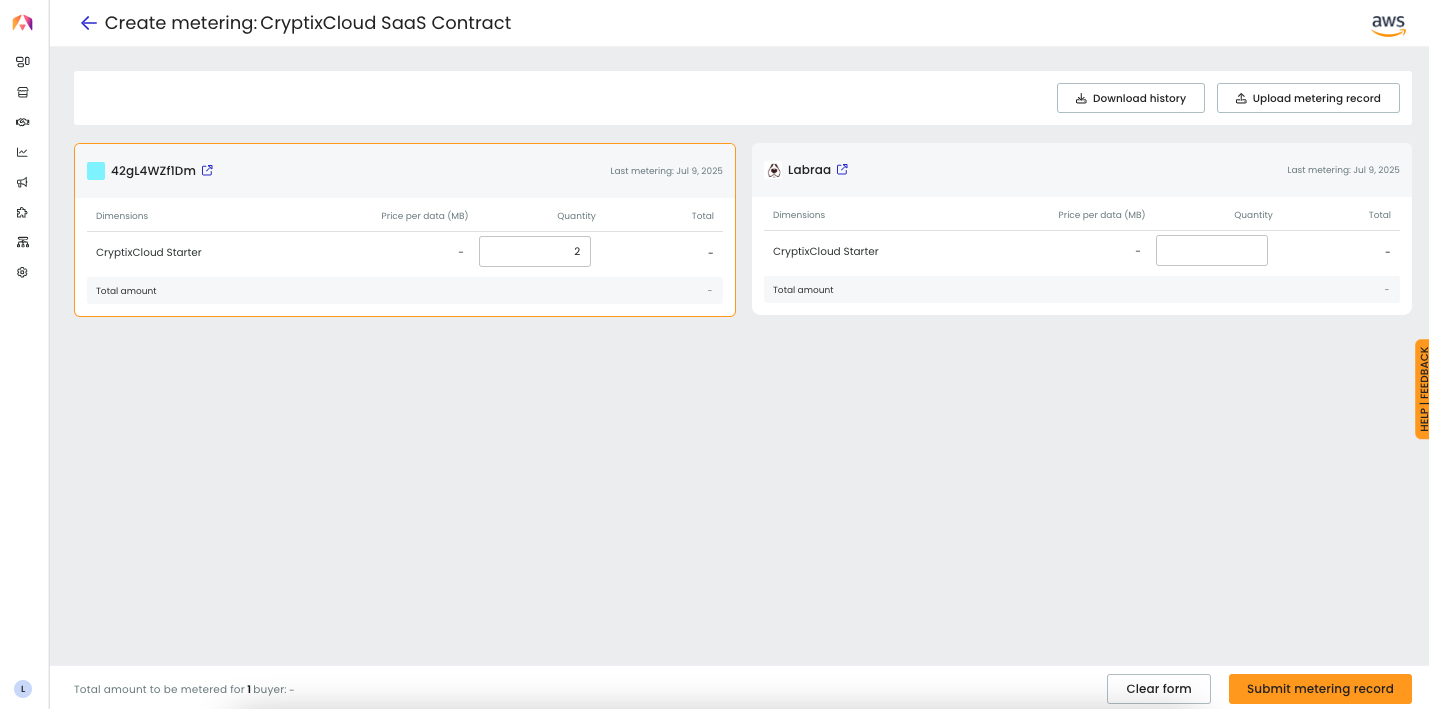Click the Upload metering record button

pos(1307,98)
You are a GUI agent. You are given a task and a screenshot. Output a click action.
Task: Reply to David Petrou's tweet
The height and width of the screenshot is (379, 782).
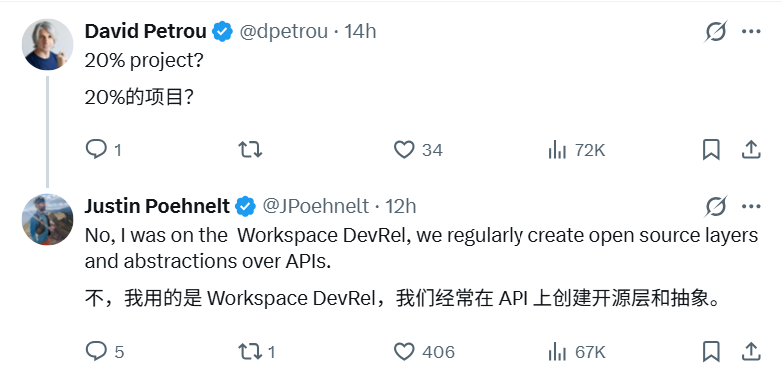point(103,150)
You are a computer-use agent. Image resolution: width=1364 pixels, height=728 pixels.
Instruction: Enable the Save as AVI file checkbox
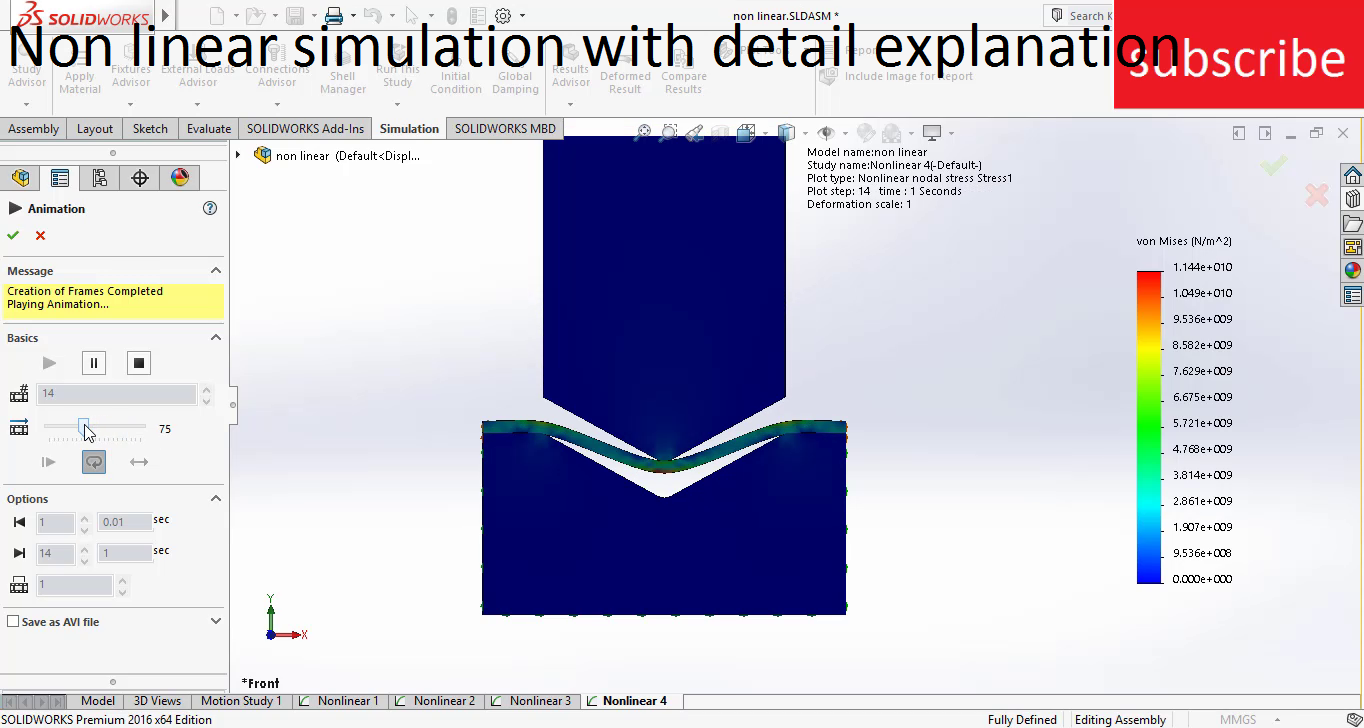13,622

━━━━

Task to carry out
Exact text is required for the lines from the one with "Task: Reply to David Petrou's tweet" through the last line of the entries, both included. Omit pictures.

Problem solution
Task: Reply to David Petrou's tweet
The height and width of the screenshot is (379, 782).
point(103,150)
You are a computer-use agent. Image resolution: width=1364 pixels, height=728 pixels.
Instruction: Enable the Save as AVI file checkbox
13,622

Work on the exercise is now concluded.